Olhei o apartamento. Fui à janela, gostei do que vi: a sede da Academia Goiana de Letras (AGL), o Olimpo, digamos assim, dos nossos insignes imortais. Na hora pensei: “Agora vou poder ver e conversar com o amigo Eurico Barbosa com mais frequência”. E assim aconteceu. Não havia (e ainda não há) prédios impedindo de ver a cor do céu e os pequenos grupos de araras-canindés em voos barulhentos e tingidos de amarelo e azul. E outras aves. Isso pesou na minha compra. Alguns versos de Fernando Pessoa sobre a inconveniência das “grandes casas” (hoje, os grandes prédios perto do meu) também me convenceram: “Na cidade as grandes casas fecham a vista à chave / Escondem o horizonte, empurram nosso olhar para longe de todo o céu…”.

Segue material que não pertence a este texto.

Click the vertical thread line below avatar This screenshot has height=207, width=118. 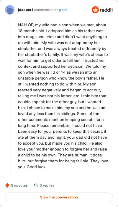pyautogui.click(x=10, y=96)
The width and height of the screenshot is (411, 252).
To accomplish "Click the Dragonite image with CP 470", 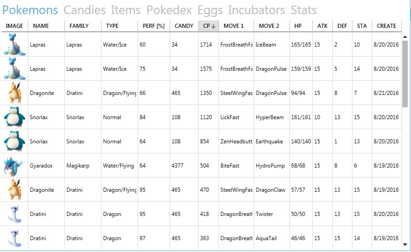I will pos(15,190).
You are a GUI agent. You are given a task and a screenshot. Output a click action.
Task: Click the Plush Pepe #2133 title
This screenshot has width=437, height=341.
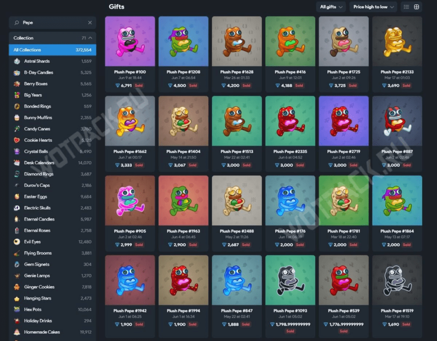point(397,72)
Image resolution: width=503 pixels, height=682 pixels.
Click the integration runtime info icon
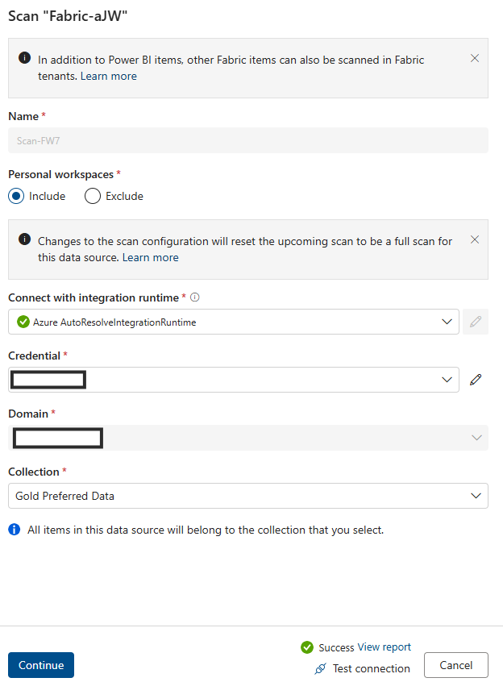[195, 297]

Não tenho “todo o céu”, mas um pedaço significante dele entra na minha janela. Para tê-lo todo, eu precisaria morar numa “casa no cimo de um outeiro” como Pessoa versejou. Ou então, fugindo do bucolismo poético de residir rente ao chão, viver no topo de um arranha-céu que, de tão alto, seja possível chegar ao castelo de um gigante malvado dono de uma galinha que botava ovos de ouro. (Ainda bem que Joãozinho não teve a pança do gigante como destino alimentar e ainda voltou rico da viagem proporcionada pelo pé de feijão que trocou por uma vaca magérrima, que sua mãe viúva e ele possuíam.)

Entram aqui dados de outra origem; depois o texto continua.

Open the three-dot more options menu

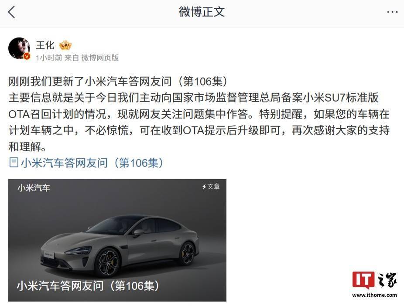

Ando roendo as unhas à espera de uma revitalização do Centro. E para piorar o meu asco, há muito cheiro de urina e cocô de cachorro nas calçadas. A incivilidade dos donos dos cães está demais. Ultimamente ando pelo Centro com um prendedor de roupa no nariz, inclusive sendo motivo de chacota por isso. Quando não é a titica onde o bicho a deixa cair, são os saquinhos plásticos com as merdas jogados nos pés das pobres árvores (vítimas constantes das motosserras famintas da Equatorial ou de moradores malévolos que as matam ou as envenenam de modo furtivo) ou sobre as lixeiras.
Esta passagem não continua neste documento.